Não deu nem dez dias, e, de novo, o De Testa no Fórum. O Goela abriu a porta sorrindo: 
“Doutor, de novo!” E nem deu tempo de eu perguntar “o quê”, foi fazendo o De Testa entrar. Entrou quase chorando e, no lado do pescoço, uma marca vermelha como se tivesse levado uma paulada com um cabo de vassoura. 
“Agora, doutor! Agora é! Agora é Maria da Penha!”E apontava para o pescoço!”
Lembrei de uma assessora muito espirituosa que eu tive que falava: “Dai-me paciência, Senhor, porque se me der coragem, eu mato esse desgraçado!”
“Doutor, agora é Maria da Penha! Olha: igual no folheto! Ela me bateu com a vassoura, doutor! Agorá é!”
“Mas De Testa, não é isso que tá no folheto! Tu não leste?”
“Mas é igual tá no desenho, doutor!”
O De Testa não sabia ler. E, no folheto, tinha alguns desenhos exemplificativos, em que aparecia uma vassoura com um “X”, tanto quanto vários outros utensílios domésticos, advertindo e alertando para evitar-se situações de violência e orientando os procedimentos em caso de eventos de agressões físicas, psicológicas ou meramente verbais.
Vou eu, explicar o folheto para o De Testa… ai, paciência!
Expliquei, também, que a Lei Maria da Penha protegia, especialmente as mulheres no âmbito da convivência doméstica, etc, etc, etc…!
Mais uns poucos dias, e o Goela abre a porta:
“Doutor, seu freguês!”
“Que fre…” E o De Testa veio entrando, com a camisa toda rasgada!

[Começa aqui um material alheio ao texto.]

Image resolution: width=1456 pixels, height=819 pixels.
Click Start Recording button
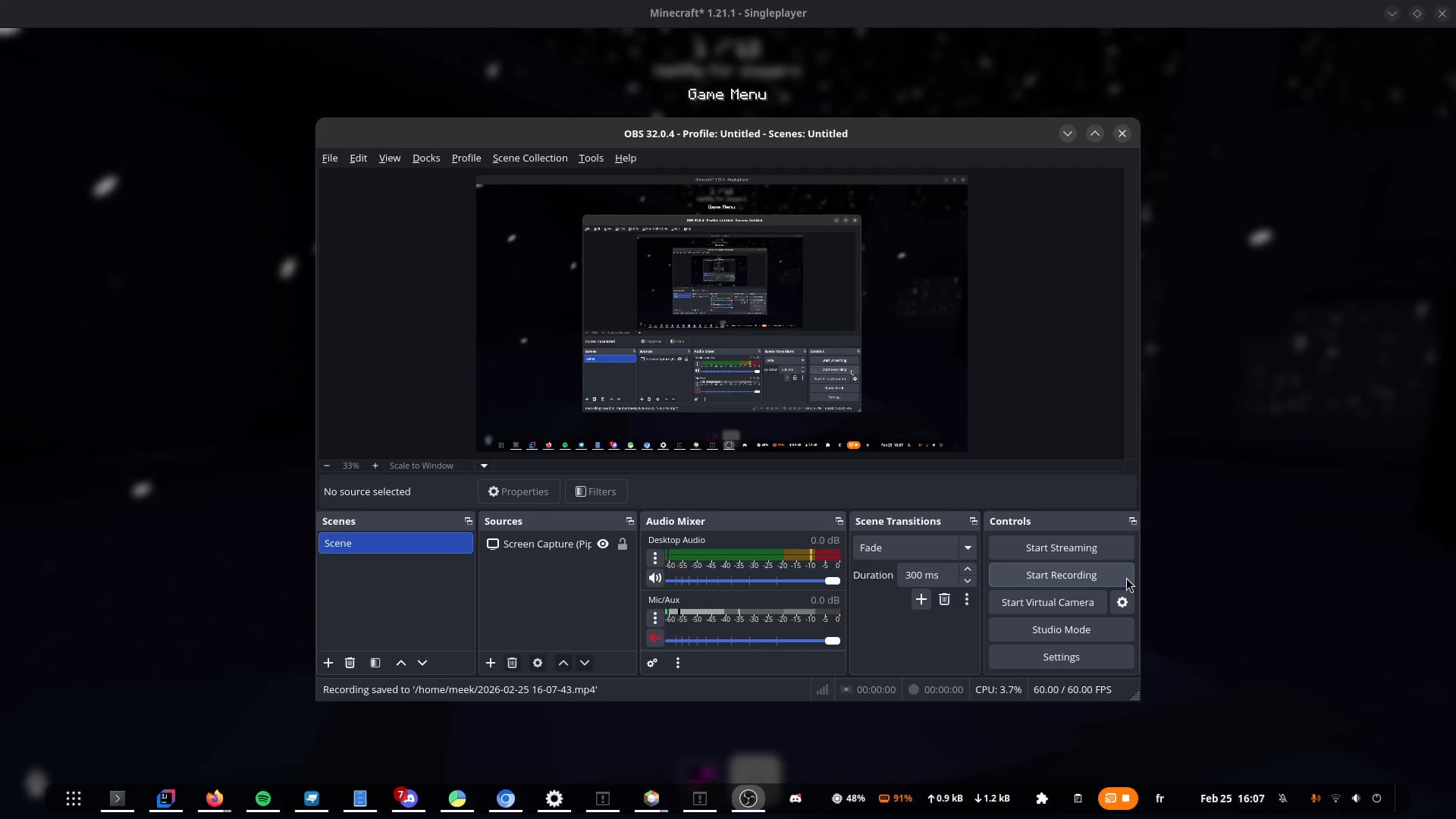pos(1060,575)
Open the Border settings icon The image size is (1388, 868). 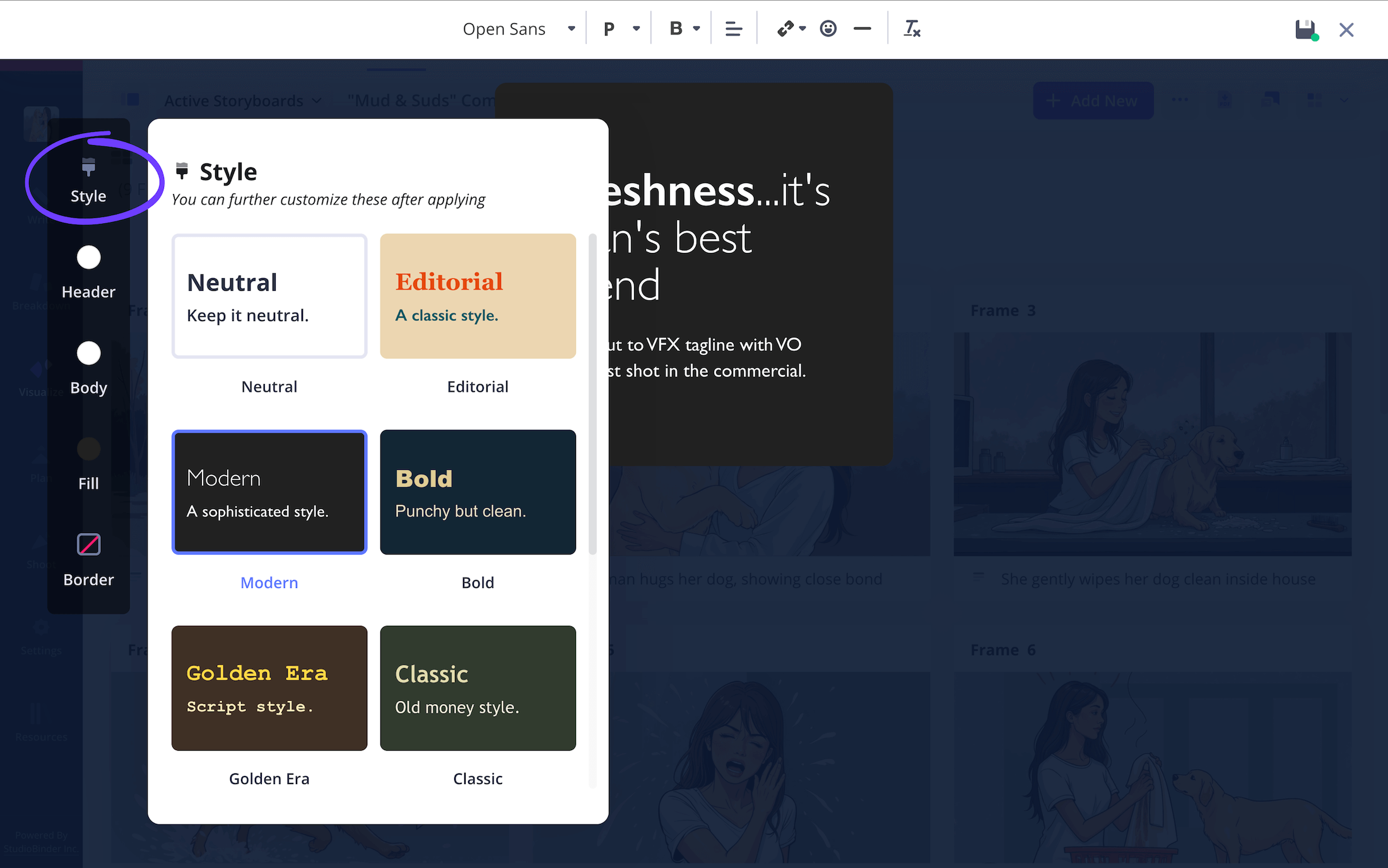coord(88,544)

Entrou, olhou pra mim, sem dizer nada. Ficou parado na porta.
Também não falei nada, olhei, coloquei o rosto meio de lado, encolhi os ombros levantando as palmas das mãos e ele entendeu!

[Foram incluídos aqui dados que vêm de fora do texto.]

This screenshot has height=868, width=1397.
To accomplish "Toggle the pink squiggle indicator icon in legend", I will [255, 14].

Virou as costas e saiu de novo. Assim. Acho que já estávamos ficando íntimos! Nem precisávamos mais falar e já nos entendíamos!

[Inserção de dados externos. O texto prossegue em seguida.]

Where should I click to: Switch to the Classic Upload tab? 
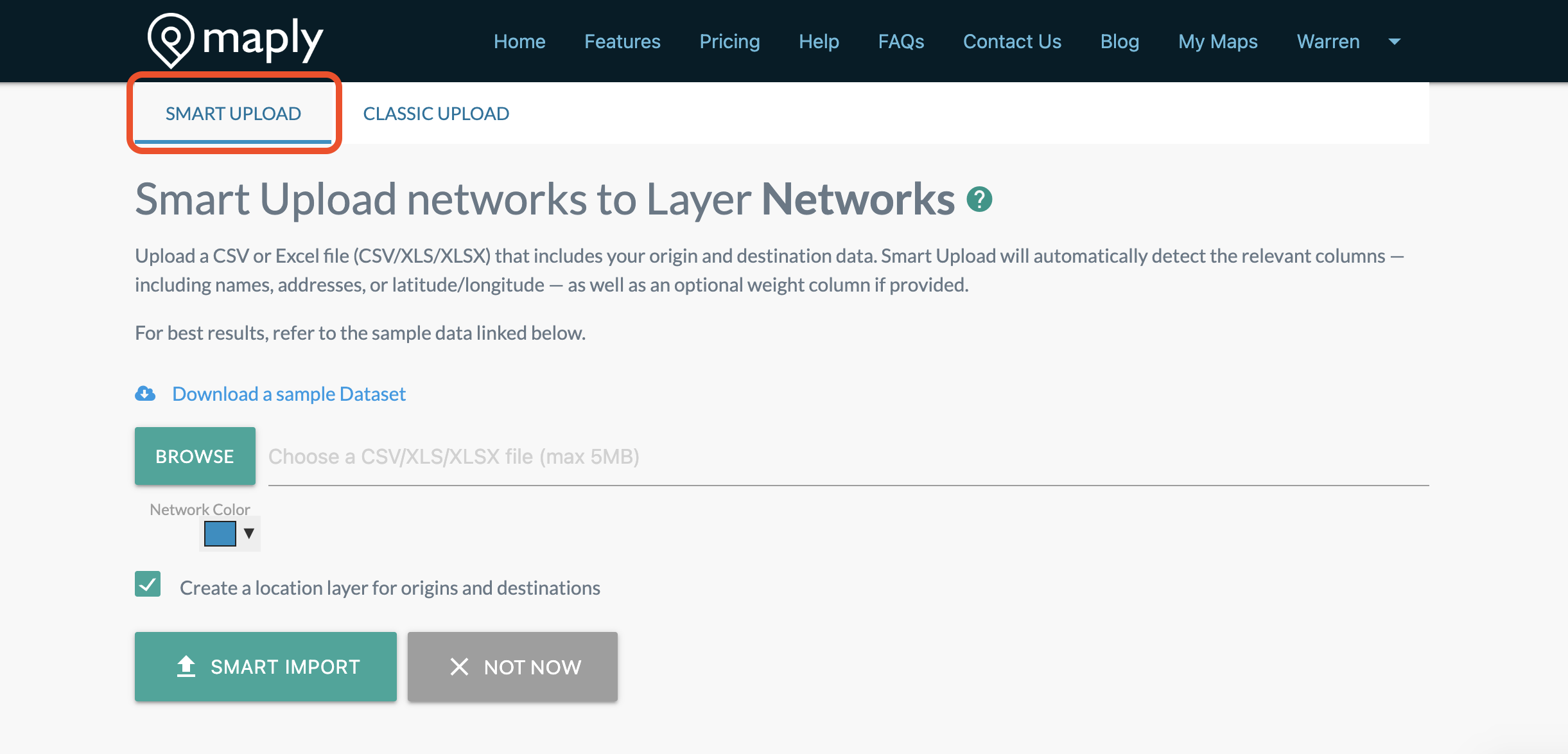pos(436,114)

Depois disso, o De Testa não pareceu mais.
Dali um tempo, chegou um auto de flagrante delito de Maria da Penha e eu me lembrei que o De Testa nem havia mais aparecido. 
“Chegou o preso, doutor”, disse o Goela.
Fui para a sala de audiências para realizar a audiência de custódia, peguei o processo pra olhar enquanto encaminhavam o preso: “Orisvaldo Pinto Rocha, vulgo De Testa”.
E o De Testa entra, algemado, e sorrindo! Parecia bem à vontade, foi logo sentando e falou comigo, todo faceiro:
“Agora acertei, né doutor?”
“Hein?”
Pois é! Lembrei dessa história, por causa do Goela, que apareceu, outro dia, com o olho roxo. Quando fui comentar do olho, ele veio logo dizendo: “Maria da Penha, doutor”.
“Até tu, Goela, mas tu sabes que Maria da Penha não tem pros barbados! É só se as mulheres são agredidas!
“Ah, doutor, mas o senhor não sabe como eu deixei a mão da Afrodite com a ‘olhada' que eu dei na mão dela. Fiquei até com pena! Acertei meu olho em cheio nos ossinhos da mão dela, doutor, que não sei se não quebraram!”
Estão perguntando por quê? Tudo bem, eu conto: acho que todos já ouviram uma música chamada “Domingo de Manhã”, que tem uns versos assim:
“Poderia estar agora num hotel mil estrelas em Dubai, mas eu prefiro estar aqui, te perturbando domingo de manhã”!
Pois o Goela estava com a Afrodite e uns amigos na lancheria do hidroviário, quando tocou essa música e ele falou pra Afrodite:
“Se eu tivesse num hotel em Dubai, ia preferir estar aqui te perturbando? Nem me liga, Afrodite, nem me liga!”
Pimba! Maria da Penha. O Goela acertou o olho bem na mão da Afrodite!